“ME LLENO DEL AMOR DE ELLOS QUE SON MI BENDICIÓN”


Los golpes en el ring duelen, pero los golpes de la vida duelen más… Yudalys Duarte tiene mucha fuerza en sus puños, pero también en su mente y alma. Acumula 69 kilogramos de buen boxeo y una tonelada de paciencia, perseverancia y valentía. Es una mujer que a sus 23 años de edad tiene dos hijos, es viuda y manicurista.

“No ha sido fácil mezclar boxeo y ser mamá, aun así poco a poco me he ido abriendo espacios para hacer bien las dos tareas. El boxeo me apasiona y he tenido algunos altibajos. Gracias a Dios recupero fuerzas para seguir adelante”, afirma Duarte.

Reconoce que no estaba preparada para recibir tan joven a su primer hijo Stiff, quien actualmente se acerca a los 3 años, sin embargo, con mucha responsabilidad y seriedad vivió un lindo embarazo y experimentó el gran momento de dar la luz. “Recuerdo que fue un día muy bonito en mi vida, hasta mi madre estuvo en el parto conmigo”, apunta Duarte.

Hace nueve meses trajo al mundo a Joysee, en este caso sí fue planificado, no obstante, pasó por momentos muy dolorosos, difíciles de creer. La voluntad de Dios dictó que debía seguir sola su camino, sin su esposo, quien falleció en un accidente de tránsito dos días antes de que la pequeña naciera.

“Estaba en mi casa cuando me enteré de su muerte, me entraron dolores muy fuertes, me llevaron al hospital y me internaron con dos centímetros de dilatación. Le pedí al doctor que me dejara salir del hospital para ver a mi esposo, llegué a mi casa a eso de las 3 pm y a mi esposo lo llevaron hasta las 5 pm. Me encerré en el cuarto toda la noche llorando y pensando en que solo era un sueño, pasé con muchas contracciones. Al día siguiente me puse mal y me tuvieron que llevar de nuevo al hospital y no pude ir al entierro”, recuerda Duarte.

Pese a la tristeza de perder a su marido esta santacruceña miró su vientre y encontró la fuerza necesaria para lograr un buen parto. Luego tener a su hija en brazos apaciguó un poco el luto.

“Fue muy duro para mí, pero el tener en mi mente la ilusión de dar a la luz me dio un poco de tranquilidad. Claro siempre es impactante saber que el padre nunca la pudo ver y eso me deprimió. Gracias a Dios, a mis padres, familiares, el boxeo, mis hijos, me han ayudado a salir adelante”, asegura la pugilista.

Hoy tiene claro su horizonte y camina hacia él a paso firme. Sus sueños son tener un negocio propio y volver a la Selección Nacional.

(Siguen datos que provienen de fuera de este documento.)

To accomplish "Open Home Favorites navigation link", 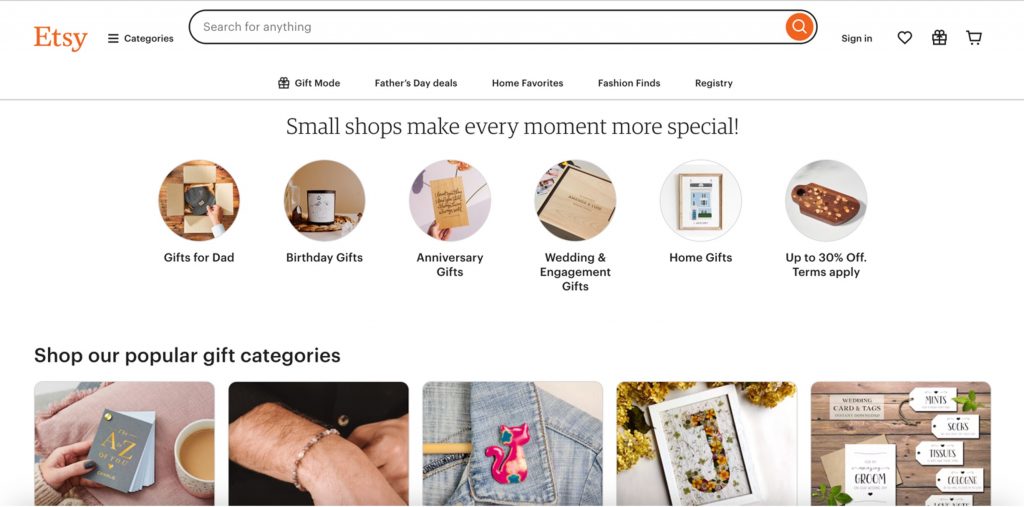I will click(527, 83).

“Siento que mi experiencia como madre ha sido exitosa, conocí mi fortaleza y me llené del amor de ellos (mis hijos) que son mi bendición. Soy de las que le gusta enseñar los valores de la familia, la entrega, la disciplina, los sueños se convierten en metas y hay que luchar por hacerlos realidad es como la base de la vida. Con el boxeo sigo entrenando fuerte y con el sueño de volver a ser seleccionada”, finalizó.

Stiff sabe que mamá boxea y cada tarde cuando la ve con camiseta y tenis le pregunta si va a ir a entrenar. A futuro Yudalys no descarta que sea su heredero en el ring.